Rarely were these passengers packed for the journey. Some, laden with belongings, turned back when they saw that the ferry would not bear a load much greater than themselves. Those who did come were drawn by a yearning they could not always explain.
Some were fearful, some curious, some exhilarated, and some relieved, but once on board, all of them asked the ferryman what it was like where they were going. And he would laugh a great laugh like the rumble of boulders rolling, and tell them his own story: how he, too, had crossed the river as a young man; how he’d roamed the sun-dappled foothills and skimmed rippling meadows to fill his lungs with as much crisp, bracing air as they could hold.
Even the air is different up there, he’d say, motioning them close, inviting them to see that it still snapped and sparked in his bright eyes.

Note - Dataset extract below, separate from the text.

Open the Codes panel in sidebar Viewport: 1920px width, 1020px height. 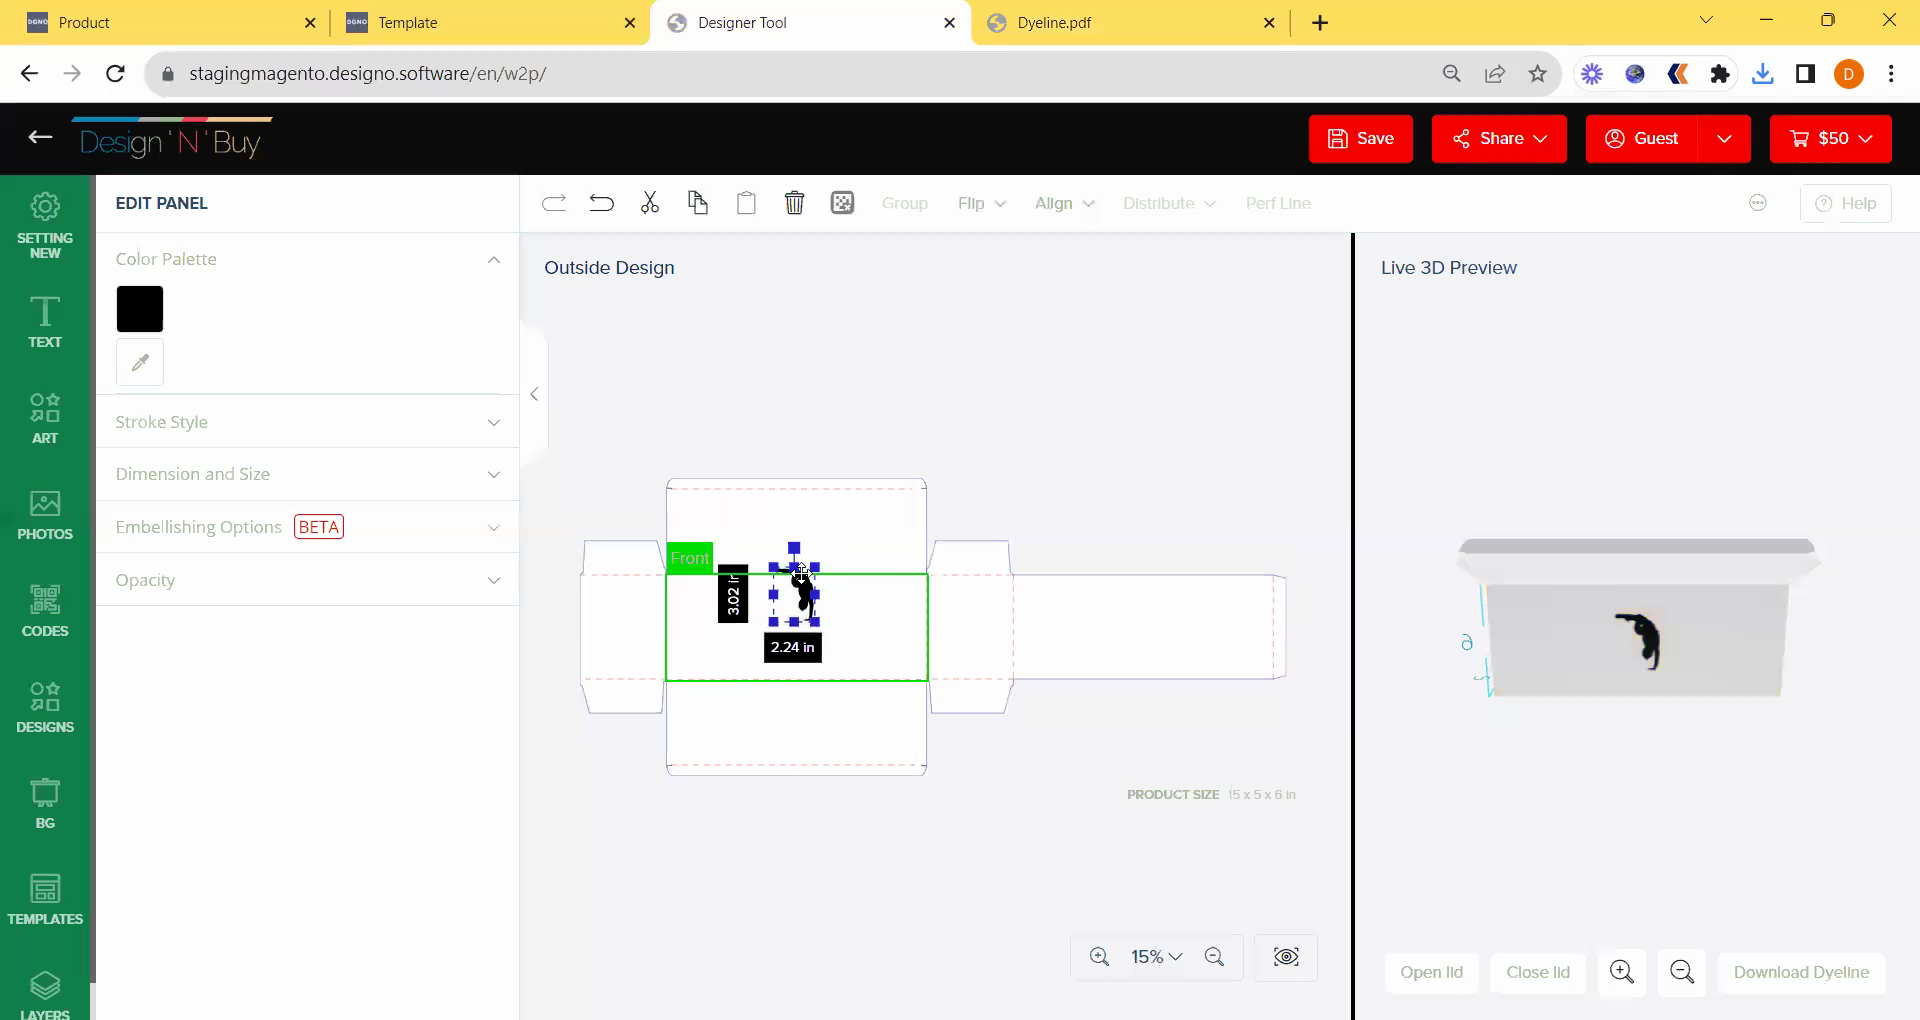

Beyond the foothills were the mountains, and beyond the mountains even higher peaks, all veined with trails forged by travelers and studded with towns where they had chosen to make their homes. A man could spend years savoring the sights and surroundings of one slope alone. Ah yes, he himself had visited as many villages and overlooks as he could before coming back, content, to settle by the river.
His words were enough to make his hearers smile and spring eagerly from the boat when it docked, leaving the ferryman with the echo of his own voice.
His memories were dimmer now, he knew. He could not recall as sharply the sweet tang of buttermilk cultured from the cows on those thousand hills, or the chill of the gray-blue morning mist… but surely these things were still there.
Once, he had seen them all.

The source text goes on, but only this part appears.